Labor economics also feel dramatically different in 2023, with negotiations, disputes, and the constant threat of strikes affecting all kinds of industries. While F&B is more insulated than many other industries, disputes among UPS teamsters, port workers, rail workers and other unions could have real downstream impacts, and companies should take note when setting new terms going forward.

But that’s not all that 2024 could have in store. Here’s what F&B companies should watch out for in 2024, as well as what they should focus on to succeed for years to come.

Bankruptcies, elections, and other storms

In light of today’s low pricing and soft demand, the industry should watch out for carrier bankruptcies in 2024, which already began this year. In all likelihood, those will not be the only carriers to fold. To shield themselves, F&B companies should learn who is hauling their freight, the state of their financial stability, and the underlying carriers they are using — and make changes accordingly.

F&B leaders should likewise begin preparing themselves for the 2024 elections, whatever the outcomes may be. Depending on which party comes out on top, companies might need to prepare for tariff wars or other geopolitical shifts affecting supply chains. This will be a major consideration in fiscal year 2025 planning.

Even less predictable than political outlooks is, of course, the weather. Meteorologists predict another El Niño this winter, which could stretch into 2024. Supply chain leaders are no strangers to extreme weather events, and have learned by now to arm themselves with end-to-end visibility in order to ride out the storm.

Lastly, consumers’ belts are still pretty tight. According to McKinsey, reducing spending remains a top priority for shoppers in all income groups, with nearly 60% looking for ways to save money — up from 47% in 2022. Expect to see consumers continuing to prioritize value in 2024, including cutting back on expensive goods like alcohol and grocery shopping instead of dining out.

Where to focus in 2024

Consumers aren’t the only ones who should be on the lookout for good deals in 2024; businesses should be prioritizing savings and cost avoidance, as well. In contrast to the focus on growth in recent years, F&B businesses are working within slimmer margins going into 2024. Success will be captured through cost reduction and optimization without sacrificing customer loyalty.

One way F&B companies are driving revenue through customer loyalty is via network redesign, ensuring they have the most optimal logistics and distribution network that flexes to the needs of their customers. As carrier networks change, it’s likewise important that these companies are in ideal geographies, close to their end demand. Looking at their networks holistically, taking into account both end-to-end costs as well as end-to-end service, will be critical for F&B leaders next year.

Even with slim margins, F&B companies must continue to increase focus on traceability — understanding where their products are, along every step of their supply chain. This is important not only to meet upcoming FDA requirements but also to save significant costs related to food waste. 

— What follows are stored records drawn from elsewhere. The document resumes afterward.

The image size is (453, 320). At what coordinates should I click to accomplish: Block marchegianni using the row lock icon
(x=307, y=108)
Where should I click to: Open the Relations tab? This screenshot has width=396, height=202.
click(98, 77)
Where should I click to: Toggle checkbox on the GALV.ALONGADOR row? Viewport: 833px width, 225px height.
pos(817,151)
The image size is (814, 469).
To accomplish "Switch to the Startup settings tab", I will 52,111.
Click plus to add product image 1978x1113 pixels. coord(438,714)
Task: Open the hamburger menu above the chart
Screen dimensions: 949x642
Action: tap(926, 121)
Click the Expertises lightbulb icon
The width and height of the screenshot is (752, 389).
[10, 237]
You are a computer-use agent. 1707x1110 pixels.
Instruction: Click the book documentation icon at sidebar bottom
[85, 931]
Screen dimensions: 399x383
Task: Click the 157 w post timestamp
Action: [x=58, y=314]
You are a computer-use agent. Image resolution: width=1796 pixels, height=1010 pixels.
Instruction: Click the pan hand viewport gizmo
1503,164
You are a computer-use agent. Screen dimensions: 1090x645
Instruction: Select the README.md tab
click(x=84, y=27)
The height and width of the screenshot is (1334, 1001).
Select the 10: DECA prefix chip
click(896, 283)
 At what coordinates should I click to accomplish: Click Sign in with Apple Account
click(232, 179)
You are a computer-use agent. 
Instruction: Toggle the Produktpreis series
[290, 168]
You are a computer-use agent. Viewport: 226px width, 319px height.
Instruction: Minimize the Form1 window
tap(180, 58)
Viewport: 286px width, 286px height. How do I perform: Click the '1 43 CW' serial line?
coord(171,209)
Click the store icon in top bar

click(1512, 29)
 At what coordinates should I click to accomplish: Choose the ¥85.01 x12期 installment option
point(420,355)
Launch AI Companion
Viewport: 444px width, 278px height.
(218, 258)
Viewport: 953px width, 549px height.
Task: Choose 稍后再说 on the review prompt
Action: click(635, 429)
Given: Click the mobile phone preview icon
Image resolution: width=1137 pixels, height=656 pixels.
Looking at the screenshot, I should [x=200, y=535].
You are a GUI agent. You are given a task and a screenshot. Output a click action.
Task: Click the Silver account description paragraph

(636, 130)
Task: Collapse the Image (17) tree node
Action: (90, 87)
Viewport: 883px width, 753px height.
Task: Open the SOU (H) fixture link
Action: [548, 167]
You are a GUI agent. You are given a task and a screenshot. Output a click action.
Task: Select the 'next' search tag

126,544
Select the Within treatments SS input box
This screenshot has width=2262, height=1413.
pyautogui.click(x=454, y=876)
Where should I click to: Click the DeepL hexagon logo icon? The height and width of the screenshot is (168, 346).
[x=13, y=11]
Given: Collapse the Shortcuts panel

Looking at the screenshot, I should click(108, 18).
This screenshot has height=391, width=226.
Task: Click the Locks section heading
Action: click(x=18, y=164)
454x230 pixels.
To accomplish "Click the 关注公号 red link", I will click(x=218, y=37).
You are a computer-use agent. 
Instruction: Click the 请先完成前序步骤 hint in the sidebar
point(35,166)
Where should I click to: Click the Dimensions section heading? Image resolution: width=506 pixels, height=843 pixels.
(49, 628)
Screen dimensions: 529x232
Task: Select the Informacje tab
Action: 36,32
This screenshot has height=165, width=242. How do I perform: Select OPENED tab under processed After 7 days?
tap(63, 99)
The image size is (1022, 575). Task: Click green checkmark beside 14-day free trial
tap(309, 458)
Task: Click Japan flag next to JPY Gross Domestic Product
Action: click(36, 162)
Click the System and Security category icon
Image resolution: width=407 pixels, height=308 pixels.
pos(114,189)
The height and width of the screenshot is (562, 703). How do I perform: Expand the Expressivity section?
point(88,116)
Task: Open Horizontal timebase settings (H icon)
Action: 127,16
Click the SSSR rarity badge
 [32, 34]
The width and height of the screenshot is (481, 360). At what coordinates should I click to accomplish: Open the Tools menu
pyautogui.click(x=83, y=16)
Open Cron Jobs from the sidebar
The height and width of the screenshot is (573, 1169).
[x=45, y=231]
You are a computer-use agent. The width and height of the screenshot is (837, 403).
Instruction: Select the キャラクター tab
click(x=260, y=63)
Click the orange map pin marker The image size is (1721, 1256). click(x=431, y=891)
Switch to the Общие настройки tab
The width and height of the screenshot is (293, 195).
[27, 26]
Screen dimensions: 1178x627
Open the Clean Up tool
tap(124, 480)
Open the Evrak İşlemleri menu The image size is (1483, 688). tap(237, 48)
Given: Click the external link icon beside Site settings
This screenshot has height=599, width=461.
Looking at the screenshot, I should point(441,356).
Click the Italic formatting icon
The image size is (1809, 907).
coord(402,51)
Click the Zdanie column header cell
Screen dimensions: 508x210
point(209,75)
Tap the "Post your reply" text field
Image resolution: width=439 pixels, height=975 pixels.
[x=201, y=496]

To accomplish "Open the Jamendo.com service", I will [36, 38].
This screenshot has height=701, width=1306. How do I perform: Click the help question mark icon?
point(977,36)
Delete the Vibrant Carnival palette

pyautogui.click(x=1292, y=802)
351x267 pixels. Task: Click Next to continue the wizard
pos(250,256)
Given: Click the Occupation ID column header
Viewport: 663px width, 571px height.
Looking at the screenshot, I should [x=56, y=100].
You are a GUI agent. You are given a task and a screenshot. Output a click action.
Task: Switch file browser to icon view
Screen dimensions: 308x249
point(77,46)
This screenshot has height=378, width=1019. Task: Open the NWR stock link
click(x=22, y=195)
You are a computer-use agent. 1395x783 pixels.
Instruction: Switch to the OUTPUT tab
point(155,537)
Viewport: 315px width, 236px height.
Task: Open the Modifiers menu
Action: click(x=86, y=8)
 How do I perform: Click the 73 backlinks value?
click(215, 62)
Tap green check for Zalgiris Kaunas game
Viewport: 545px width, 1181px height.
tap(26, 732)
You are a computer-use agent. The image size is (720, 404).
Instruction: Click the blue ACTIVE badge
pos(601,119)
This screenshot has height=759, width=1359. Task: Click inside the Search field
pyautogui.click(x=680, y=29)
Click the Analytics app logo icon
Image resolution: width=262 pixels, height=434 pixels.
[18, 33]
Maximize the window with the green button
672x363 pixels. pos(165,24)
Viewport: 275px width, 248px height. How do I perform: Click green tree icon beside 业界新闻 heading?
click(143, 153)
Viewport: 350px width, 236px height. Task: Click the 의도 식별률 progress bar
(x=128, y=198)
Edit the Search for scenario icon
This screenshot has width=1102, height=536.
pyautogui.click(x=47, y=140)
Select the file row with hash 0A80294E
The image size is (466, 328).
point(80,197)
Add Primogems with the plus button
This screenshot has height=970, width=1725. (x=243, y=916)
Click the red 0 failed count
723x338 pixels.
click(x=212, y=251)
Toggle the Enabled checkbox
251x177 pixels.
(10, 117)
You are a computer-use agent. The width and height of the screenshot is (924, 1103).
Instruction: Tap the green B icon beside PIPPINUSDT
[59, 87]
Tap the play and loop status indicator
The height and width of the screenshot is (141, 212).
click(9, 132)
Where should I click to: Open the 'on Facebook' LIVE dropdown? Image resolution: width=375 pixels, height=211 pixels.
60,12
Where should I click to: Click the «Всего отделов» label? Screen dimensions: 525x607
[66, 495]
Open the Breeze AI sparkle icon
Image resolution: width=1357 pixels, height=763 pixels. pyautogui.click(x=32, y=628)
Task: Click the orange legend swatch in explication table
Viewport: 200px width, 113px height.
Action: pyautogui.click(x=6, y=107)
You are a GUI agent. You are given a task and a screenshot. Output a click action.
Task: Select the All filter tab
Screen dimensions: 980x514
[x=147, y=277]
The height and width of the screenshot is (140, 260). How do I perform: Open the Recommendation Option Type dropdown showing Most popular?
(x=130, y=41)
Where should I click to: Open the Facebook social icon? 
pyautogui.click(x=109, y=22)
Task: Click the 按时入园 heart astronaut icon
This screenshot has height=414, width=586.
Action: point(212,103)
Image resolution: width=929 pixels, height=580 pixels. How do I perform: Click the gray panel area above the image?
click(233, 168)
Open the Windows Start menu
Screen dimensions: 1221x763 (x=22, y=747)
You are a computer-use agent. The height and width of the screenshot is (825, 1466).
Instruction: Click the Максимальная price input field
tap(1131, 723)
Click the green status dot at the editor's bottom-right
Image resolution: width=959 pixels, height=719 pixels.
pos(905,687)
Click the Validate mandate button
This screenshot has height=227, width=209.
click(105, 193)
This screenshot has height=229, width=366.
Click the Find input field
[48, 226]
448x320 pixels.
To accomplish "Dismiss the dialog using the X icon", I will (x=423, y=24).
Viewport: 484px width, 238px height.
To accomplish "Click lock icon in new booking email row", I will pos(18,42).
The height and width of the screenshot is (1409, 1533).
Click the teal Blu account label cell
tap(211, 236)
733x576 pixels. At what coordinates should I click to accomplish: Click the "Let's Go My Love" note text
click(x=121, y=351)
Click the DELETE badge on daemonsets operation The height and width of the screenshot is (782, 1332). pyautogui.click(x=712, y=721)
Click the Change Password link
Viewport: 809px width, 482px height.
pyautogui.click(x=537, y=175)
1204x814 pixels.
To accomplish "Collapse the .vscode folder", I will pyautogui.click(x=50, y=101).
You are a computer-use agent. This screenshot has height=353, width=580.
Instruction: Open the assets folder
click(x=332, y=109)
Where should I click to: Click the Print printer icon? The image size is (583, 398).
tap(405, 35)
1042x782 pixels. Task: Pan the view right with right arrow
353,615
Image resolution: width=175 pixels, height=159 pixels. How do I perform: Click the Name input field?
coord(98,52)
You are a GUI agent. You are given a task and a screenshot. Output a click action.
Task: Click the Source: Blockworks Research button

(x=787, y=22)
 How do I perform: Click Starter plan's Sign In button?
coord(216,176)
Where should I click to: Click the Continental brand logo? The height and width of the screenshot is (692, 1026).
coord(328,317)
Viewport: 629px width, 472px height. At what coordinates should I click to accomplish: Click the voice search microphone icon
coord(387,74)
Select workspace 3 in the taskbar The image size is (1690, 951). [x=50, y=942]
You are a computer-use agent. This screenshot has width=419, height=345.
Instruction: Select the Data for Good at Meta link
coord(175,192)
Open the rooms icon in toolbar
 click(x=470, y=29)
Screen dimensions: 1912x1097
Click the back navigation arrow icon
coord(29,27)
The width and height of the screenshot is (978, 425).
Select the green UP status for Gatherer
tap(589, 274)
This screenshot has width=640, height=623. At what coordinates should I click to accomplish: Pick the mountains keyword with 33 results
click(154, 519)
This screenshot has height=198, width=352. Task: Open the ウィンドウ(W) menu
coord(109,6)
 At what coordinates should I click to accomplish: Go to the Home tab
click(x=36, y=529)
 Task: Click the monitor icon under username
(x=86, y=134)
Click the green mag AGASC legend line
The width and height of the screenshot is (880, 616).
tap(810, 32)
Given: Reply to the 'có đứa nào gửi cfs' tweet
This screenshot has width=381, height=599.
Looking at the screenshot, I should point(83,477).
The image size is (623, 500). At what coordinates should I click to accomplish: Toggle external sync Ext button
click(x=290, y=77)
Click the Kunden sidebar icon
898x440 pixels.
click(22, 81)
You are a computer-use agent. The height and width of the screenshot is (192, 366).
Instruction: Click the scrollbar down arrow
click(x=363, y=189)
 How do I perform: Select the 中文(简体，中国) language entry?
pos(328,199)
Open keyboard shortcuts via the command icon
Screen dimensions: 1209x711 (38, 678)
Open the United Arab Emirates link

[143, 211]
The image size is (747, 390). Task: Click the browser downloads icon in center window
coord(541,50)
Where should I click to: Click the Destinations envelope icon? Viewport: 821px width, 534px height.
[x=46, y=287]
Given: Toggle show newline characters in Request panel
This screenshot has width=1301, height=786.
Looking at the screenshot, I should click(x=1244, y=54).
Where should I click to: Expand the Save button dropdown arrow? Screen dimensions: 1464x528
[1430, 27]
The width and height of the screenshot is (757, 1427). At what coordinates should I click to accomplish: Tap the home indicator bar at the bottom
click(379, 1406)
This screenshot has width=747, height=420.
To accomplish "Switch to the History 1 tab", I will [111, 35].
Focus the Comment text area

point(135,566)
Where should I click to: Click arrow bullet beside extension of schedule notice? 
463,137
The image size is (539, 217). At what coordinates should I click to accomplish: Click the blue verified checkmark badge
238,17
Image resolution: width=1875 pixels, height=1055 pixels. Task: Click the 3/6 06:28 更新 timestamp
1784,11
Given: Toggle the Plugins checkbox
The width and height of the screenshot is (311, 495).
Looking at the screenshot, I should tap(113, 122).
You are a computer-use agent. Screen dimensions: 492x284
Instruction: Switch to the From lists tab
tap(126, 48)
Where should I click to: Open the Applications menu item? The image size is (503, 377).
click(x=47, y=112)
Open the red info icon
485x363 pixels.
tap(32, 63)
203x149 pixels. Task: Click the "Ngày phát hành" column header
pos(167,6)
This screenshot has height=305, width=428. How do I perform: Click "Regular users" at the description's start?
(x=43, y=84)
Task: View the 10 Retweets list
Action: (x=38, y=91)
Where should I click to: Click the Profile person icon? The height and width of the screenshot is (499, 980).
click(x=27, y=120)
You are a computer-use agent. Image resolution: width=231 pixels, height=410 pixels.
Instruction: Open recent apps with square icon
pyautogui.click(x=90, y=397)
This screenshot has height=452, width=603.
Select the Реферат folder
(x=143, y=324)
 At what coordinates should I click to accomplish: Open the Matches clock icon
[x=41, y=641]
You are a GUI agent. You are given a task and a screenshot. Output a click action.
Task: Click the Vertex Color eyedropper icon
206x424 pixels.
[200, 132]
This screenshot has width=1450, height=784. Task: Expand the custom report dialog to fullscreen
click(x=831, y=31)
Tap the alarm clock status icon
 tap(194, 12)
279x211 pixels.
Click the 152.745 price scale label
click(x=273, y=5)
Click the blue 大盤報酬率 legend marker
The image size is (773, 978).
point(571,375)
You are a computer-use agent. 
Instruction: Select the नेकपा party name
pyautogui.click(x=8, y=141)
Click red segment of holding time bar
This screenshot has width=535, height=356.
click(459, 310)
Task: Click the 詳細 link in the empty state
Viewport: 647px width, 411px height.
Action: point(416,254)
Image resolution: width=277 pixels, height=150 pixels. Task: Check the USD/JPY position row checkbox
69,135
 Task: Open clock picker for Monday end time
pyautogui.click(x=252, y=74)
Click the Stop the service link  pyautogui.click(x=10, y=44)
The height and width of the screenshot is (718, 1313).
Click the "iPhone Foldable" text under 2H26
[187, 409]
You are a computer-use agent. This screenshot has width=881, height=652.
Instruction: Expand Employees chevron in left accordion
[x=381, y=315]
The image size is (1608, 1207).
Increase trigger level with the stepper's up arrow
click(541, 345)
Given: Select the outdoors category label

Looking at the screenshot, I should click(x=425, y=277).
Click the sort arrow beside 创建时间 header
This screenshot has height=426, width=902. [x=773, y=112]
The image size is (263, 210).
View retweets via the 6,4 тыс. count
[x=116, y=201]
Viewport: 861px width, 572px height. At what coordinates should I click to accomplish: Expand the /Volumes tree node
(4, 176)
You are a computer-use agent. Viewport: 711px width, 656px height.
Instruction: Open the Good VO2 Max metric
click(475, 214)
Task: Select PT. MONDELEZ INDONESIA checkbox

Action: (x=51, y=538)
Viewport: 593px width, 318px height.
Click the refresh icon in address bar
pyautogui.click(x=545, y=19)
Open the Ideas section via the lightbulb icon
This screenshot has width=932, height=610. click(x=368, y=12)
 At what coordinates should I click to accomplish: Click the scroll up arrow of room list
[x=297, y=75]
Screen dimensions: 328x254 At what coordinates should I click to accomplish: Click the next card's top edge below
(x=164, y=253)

Of course, many of these cost-saving endeavors are closely intertwined with technology. Cutting-edge technologies like AI are all the rage going into 2024, but they can’t solve every problem F&B companies will face and they don’t all come for free. 

Still, business leaders will benefit from being early adopters of AI and similar leading-edge technology. Knowing that investment budgets are thin, companies should focus on the tools that directly address feedback from customers, empower their employees to work more efficiently and align with their core business focus and overarching strategy. Before diving in, F&B leaders might also consider asking customers, suppliers, or respected peers about their own experiences with these tools, as well as consulting case studies showcasing proven results. 

Outlook 2024: Thriving in the margins

After the excitement of the last few years, it’s easy to feel a bit ho-hum about 2024’s outlook. Wallets are slim, workers are tense, and storm clouds are gathering on both the political and meteorological horizons. While cost savings, customer loyalty, and thoughtful tech advancements won’t come easy, there are still wins to be captured in 2024 by F&B companies savvy enough to see the silver linings.